Building a home for medical innovation

The Genolier Innovation Hub (GIH) has been on everyone’s lips since the cornerstone was laid for this ambitious project in November 2021. It was over 18 months ago that Roof, Allreal’s general contractor in Western Switzerland, took on the task of completing the project. The plan is for the future building – an extension of the existing clinic – to become an innovation and research centre. Roof is applying its high quality standards to help ensure the success of the project.

Roof was commissioned to build this new medical centre at the end of June 2021. This is a major project for such a new company. Roof was proud to rise to the challenge and has had a young and motivated team working on the project ever since. “It’s a fascinating challenge and a project that will provide us with an excellent case study at the end”, says project manager Clément Attard, who is the technical lead on the project.

There are around 100 people working on the building site spanning around 19,500 m2 as it stands. The project manager and his young team of site managers are working hard on site every single day, communicating with the workers and ensuring that everything is going smoothly. As well as keeping track of all the ongoing work, they also have to make sure the building site is a safe place to work at all times.

Keeping every aspect of this huge project on track is such a huge challenge that Clément Attard is relying on the support of seven site managers. They are sharing the responsibility for various areas that have been assigned in advance. Dividing the workload in this way means that nothing gets missed, with all the processes and people on the construction site being managed and coordinated more effectively. There are up to 20 contractors involved at any one time. “It would be close to impossible to stay on top of everything if we weren’t working in this way”, says Clément Attard.
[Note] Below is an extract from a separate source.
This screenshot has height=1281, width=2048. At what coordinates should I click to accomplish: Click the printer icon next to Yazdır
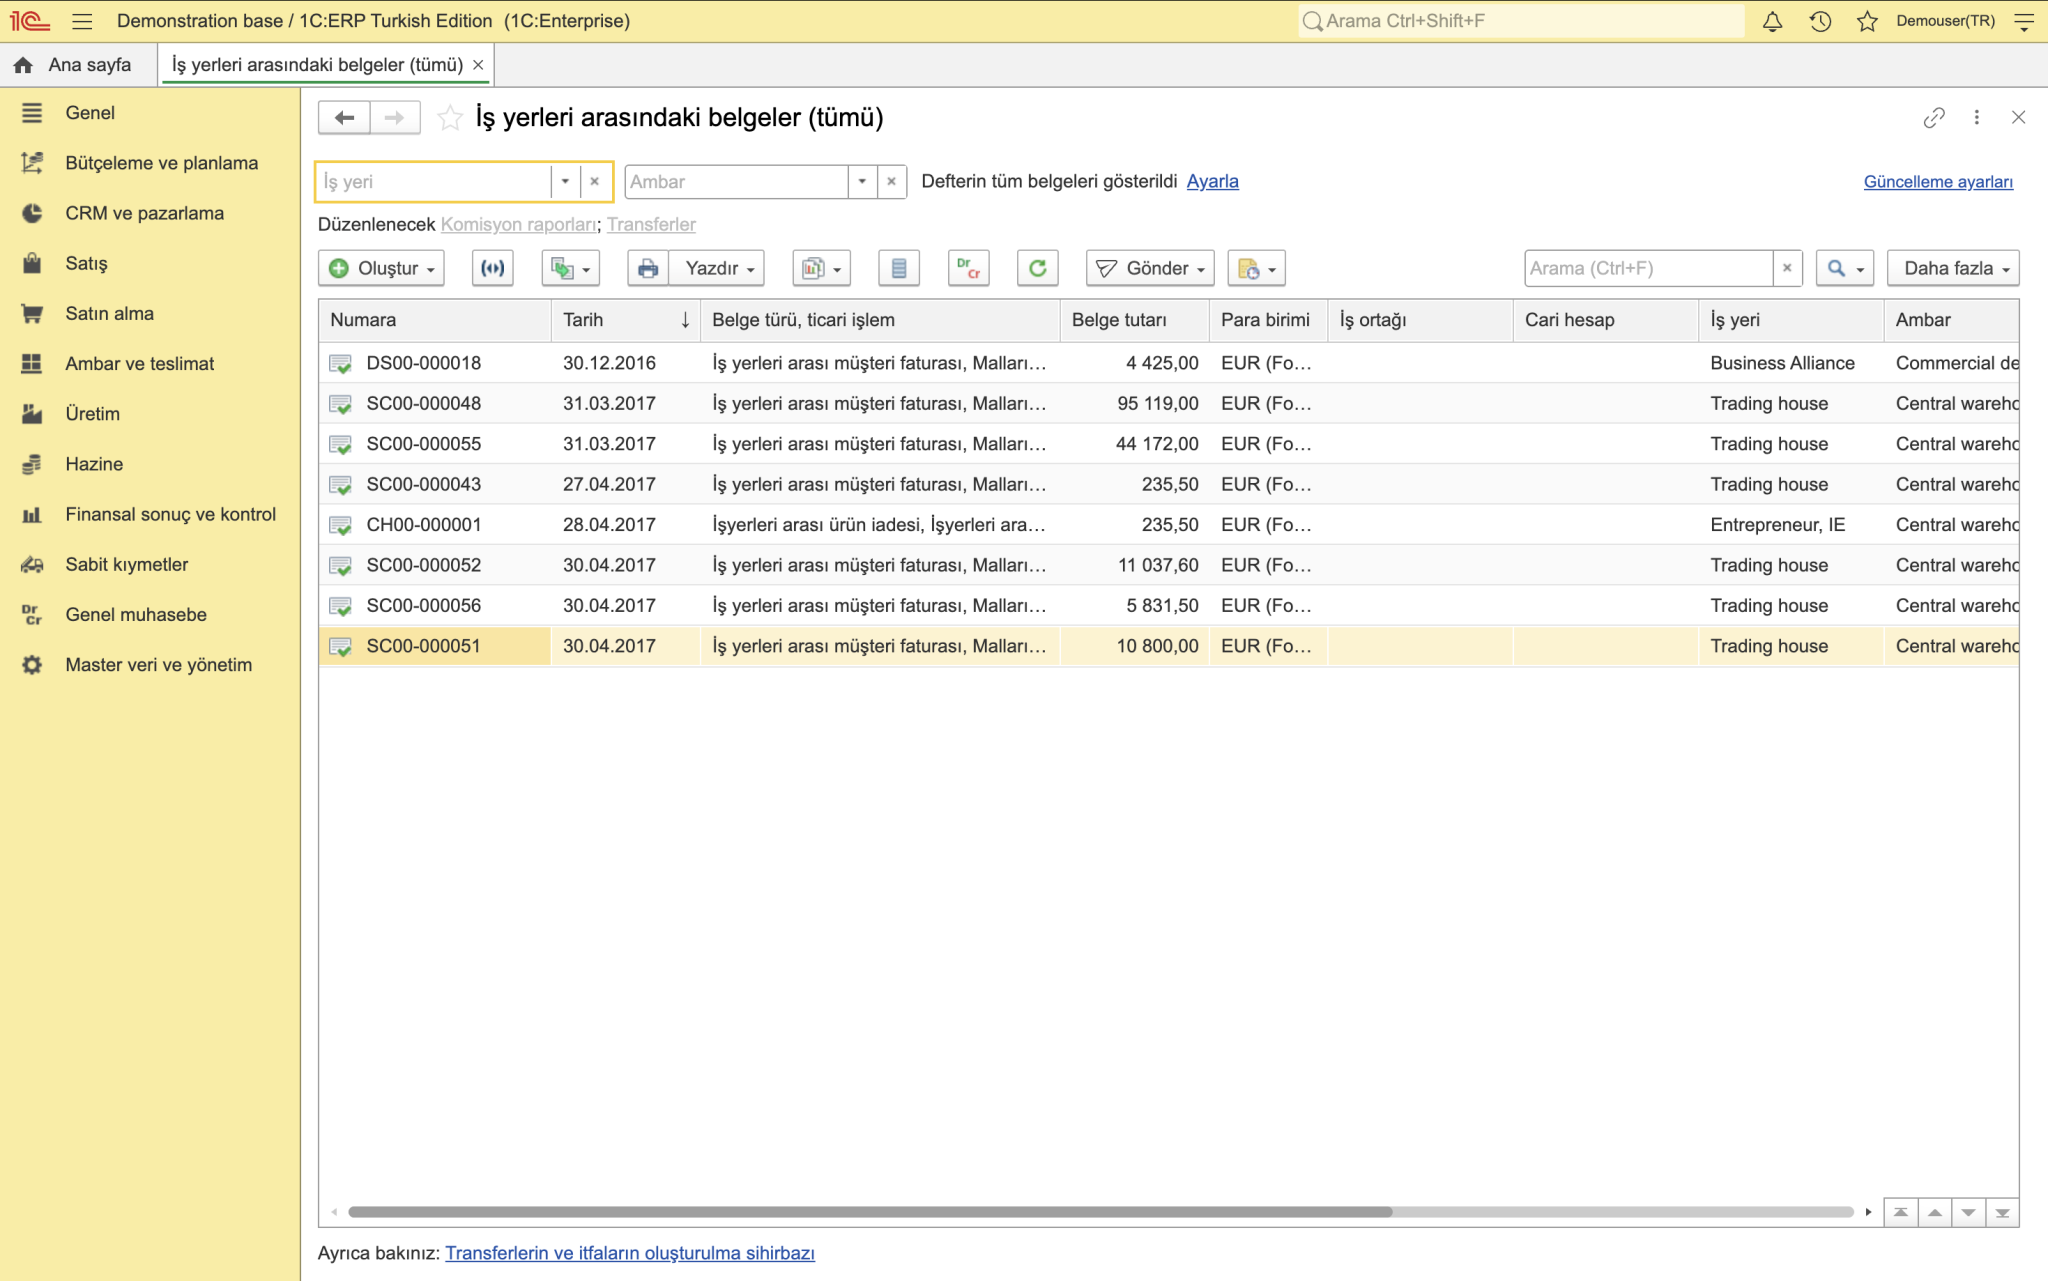click(x=648, y=268)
Construction site status report

130 parking spaces are being created underneath the new innovation and research centre. As it stands, there is just one staircase leading to the ground floor, which will be the future headquarters of start-ups working in the field of medical research. The four inner courtyards will bathe this part of the building in natural light one day, offering the people inside a welcome view of the greenery outside their windows.

The areas allocated for radiotherapy and nuclear medicine are further back. Four bunkers with radiation protection have been built for radiotherapy. Over a metre thick, the impressive structures have barite concrete walls and heavy reinforced doors.

Having looked at the space set aside for the reception with its huge library, it is impossible to miss the majestic auditorium. Designed to hold 300 people, it offers a spectacular view of Lake Geneva and the peak of Mont Blanc in the French Alps.

Steps lead to the terrace, which is going to be a lovely green space for people to enjoy as they take a relaxing stroll. During the third quarter, a footbridge will be built on one side of the terrace to connect the research centre to the existing clinic. The two building complexes will also be joined together by an underground tunnel, which will mostly be used for technology and logistics.